Poursuivez le texte sur le tabagisme passif à partir de sa dernière phrase.

# EXTRAIT DE PAGE:
************
Si la l’impact du tabagisme sur la santé est bien connue, celle du tabagisme passif l’est beaucoup moins. L’exposition passive à la fumée est responsable de nombreux troubles chez l’adulte. Ces troubles sont encore plus marqués et graves chez l’enfant et chez la femme enceinte (impact fœtal).
"L'environnement du fumeur":La fumée à laquelle est exposé le non fumeur est un mélange de la fumée produite par la combustion du tabac (cigarette, narguilé, pipe) lorsque le fumeur inhale, de la fumée rejetée par le fumeur et de la fumée produite entre deux inhalations, formant ainsi ce qu’on appelle « l’environnement du fumeur ». Elle consiste en deux phases : une phase gazeuse (contenant le CO et la nicotine) et une phase particulaire (contenant les goudrons). D’après le rapport du California Environmental Protection Agency, certains composés peuvent atteindre des niveaux jusqu’à 10 fois supérieurs ceux dans la fumée inhalée.
************
# DONNÉES EXTRAITES:
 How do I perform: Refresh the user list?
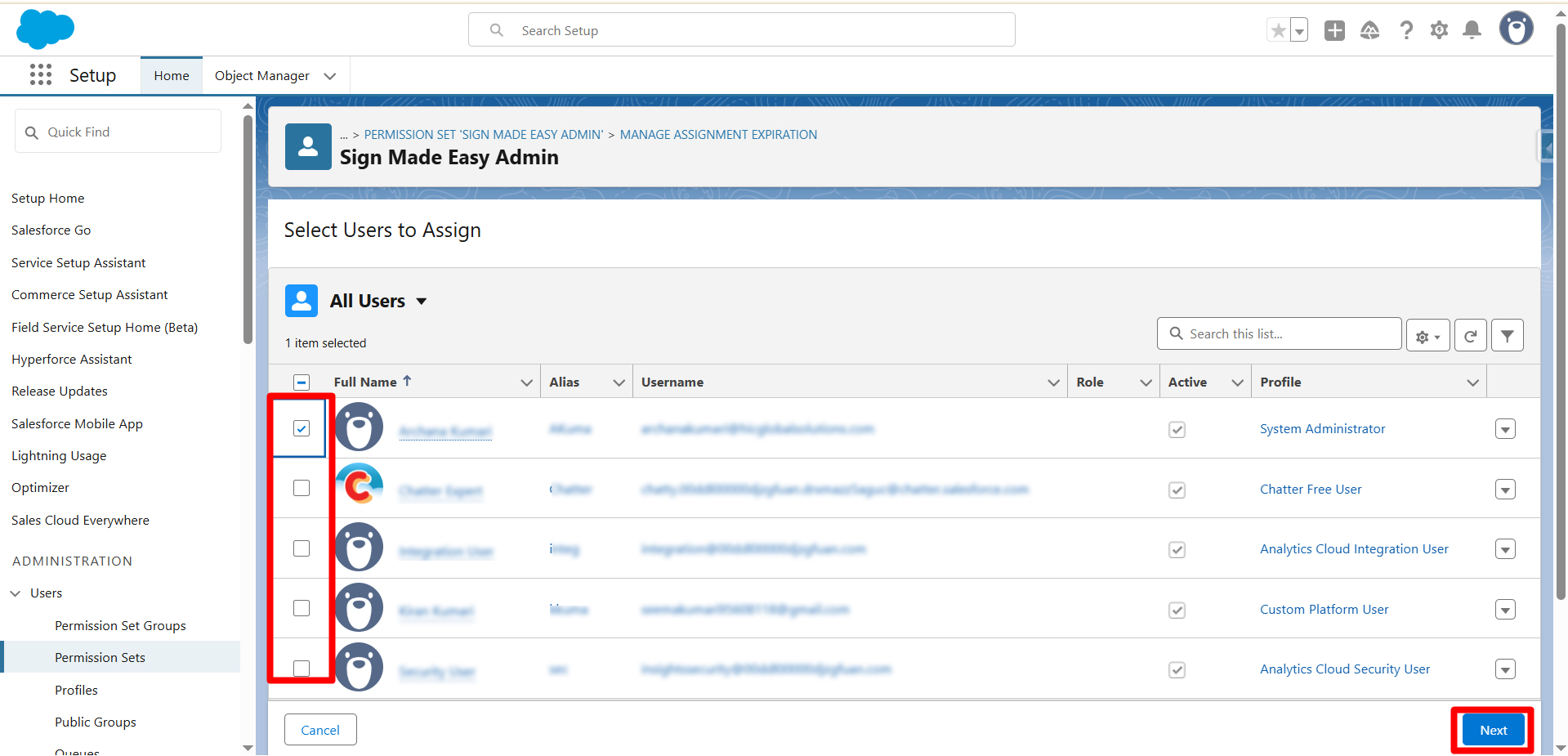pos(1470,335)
************
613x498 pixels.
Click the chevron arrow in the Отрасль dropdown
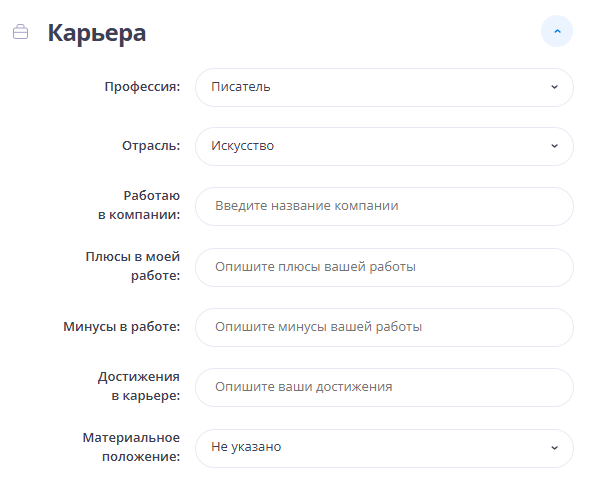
************
# RÉPONSE À L’EXERCICE:
La fumée de la combustion du tabac contient de la nicotine, du CO, des substances toxiques, irritantes, cancérigènes. La concentration des particules est variable, et dépend du régime de « fumage », de la composition du tabac utilisé, du mode de chauffage utilisé, du type du narguilé, ainsi que du renouvellement d’air.
Ainsi on trouve dans la fumée inhalée par un non fumeur exposé au tabagisme passif :
- De la nicotine.
- Du CO.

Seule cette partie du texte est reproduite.